==== Provided text ====

Open banking license and benefits of the initiative – 7 key questions answered.
FinTech is commonly associated with innovative technologies that aim to disrupt and revolutionize how financial services are provided. Such firms as Wise (formerly Transferwise), Revolut, N26, Monzo, etc. came along with the idea of challenging the status quo of high street banks by reducing costs and offering more convenient services to the customers. However, the trend has steadily shifted from competition to collaboration. This is true not only in practical terms, where each week you hear an announcement of a new partnership (such as between Plaid and prominent Dutch banks), but as well in the legislative sphere where initiatives are aimed at fostering collaboration between market participants. One of such initiatives is open banking that was introduced by PSD2 across the EU and gained quite a lot of traction in the past years. In this article, we will look at open banking and answer 7 key questions that revolve around this topic to provide you with a deeper understanding of how it works in practice and why it is important.
What is an open banking license?
The speed of technological development in the financial services sector is accelerating at an unprecedented pace and initiatives such as open banking only add more gasoline to the fire. Open banking in itself is a data sharing and data access initiative which requires financial service providers (primarily account servicing payment service providers (ASPSPs) such as banks, payment and e-money institutions) to share access with other third-party providers (TPPs).
For the TPP to have access to ASPSPs it must be authorised, i.e., hold what is known as an open banking license. Generally speaking, there are two separate types of open banking licenses that allow for payment service providers (PSPs) to benefit from data access capabilities. First is the account information service provider (AISP) license that allows collecting the information about the financial activity of the users and presents it in a consolidated manner. It is a separate type of registration and can be in fact considered to be a specific license designated solely for this activity. The second one is the payment initiation service provider (PISP) license that allows initiating payments from the accounts of the clients held with ASPSPs. It is not per se a separate type of license, rather it is authorisation to provide payment initiation service by the payment or e-money institution. The illustration below outlines how TPPs and ASPSPs are categorised and what each of them offers in the ambit of open banking:
How does open banking work?

==== Information supplied ====

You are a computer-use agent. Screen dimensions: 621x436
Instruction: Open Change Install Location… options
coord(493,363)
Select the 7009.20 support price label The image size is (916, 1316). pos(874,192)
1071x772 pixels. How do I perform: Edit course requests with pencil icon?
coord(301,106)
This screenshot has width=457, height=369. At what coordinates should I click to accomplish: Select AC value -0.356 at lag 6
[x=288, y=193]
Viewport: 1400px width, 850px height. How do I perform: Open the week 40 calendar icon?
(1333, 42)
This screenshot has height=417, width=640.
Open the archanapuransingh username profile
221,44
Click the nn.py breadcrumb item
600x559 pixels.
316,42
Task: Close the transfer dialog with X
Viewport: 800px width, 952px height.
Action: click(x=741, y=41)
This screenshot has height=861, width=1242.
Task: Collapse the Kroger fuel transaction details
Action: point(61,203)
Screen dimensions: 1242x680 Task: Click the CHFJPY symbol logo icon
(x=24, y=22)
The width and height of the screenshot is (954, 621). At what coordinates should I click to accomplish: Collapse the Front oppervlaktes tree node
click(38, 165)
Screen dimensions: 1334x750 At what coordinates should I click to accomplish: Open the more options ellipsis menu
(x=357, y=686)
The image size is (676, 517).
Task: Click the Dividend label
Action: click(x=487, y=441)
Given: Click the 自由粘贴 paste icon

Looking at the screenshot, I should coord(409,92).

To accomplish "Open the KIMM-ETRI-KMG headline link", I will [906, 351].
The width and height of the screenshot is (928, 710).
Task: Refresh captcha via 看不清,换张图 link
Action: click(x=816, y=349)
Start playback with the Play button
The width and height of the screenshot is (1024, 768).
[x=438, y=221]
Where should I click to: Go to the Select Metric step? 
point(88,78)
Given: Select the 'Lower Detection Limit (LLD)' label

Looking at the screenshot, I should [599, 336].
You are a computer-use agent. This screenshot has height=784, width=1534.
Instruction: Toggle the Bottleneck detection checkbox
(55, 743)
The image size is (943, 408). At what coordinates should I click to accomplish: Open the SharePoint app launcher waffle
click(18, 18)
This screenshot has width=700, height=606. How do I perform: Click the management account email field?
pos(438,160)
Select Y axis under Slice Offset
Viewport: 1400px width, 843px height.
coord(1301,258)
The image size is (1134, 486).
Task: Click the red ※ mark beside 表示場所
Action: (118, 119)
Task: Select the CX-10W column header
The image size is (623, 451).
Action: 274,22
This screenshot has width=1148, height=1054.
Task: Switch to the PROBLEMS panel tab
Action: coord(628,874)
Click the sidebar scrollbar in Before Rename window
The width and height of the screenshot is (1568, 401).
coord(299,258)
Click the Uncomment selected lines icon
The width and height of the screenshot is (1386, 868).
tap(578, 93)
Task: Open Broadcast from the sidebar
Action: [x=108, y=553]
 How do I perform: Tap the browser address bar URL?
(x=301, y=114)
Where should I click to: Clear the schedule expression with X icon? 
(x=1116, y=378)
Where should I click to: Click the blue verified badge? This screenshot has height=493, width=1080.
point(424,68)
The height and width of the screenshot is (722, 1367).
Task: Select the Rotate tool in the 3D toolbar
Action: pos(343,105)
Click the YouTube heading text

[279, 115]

====

Please answer these questions using the open banking article:
(a) What introduced open banking across the EU?
(b) What does the account information service provider (AISP) license allow?
(c) What does the payment initiation service provider (PISP) license allow?

### Response to this task
(a) PSD2.
(b) It allows collecting information about the financial activity of users and presenting it in a consolidated manner.
(c) It allows initiating payments from the accounts of clients held with ASPSPs.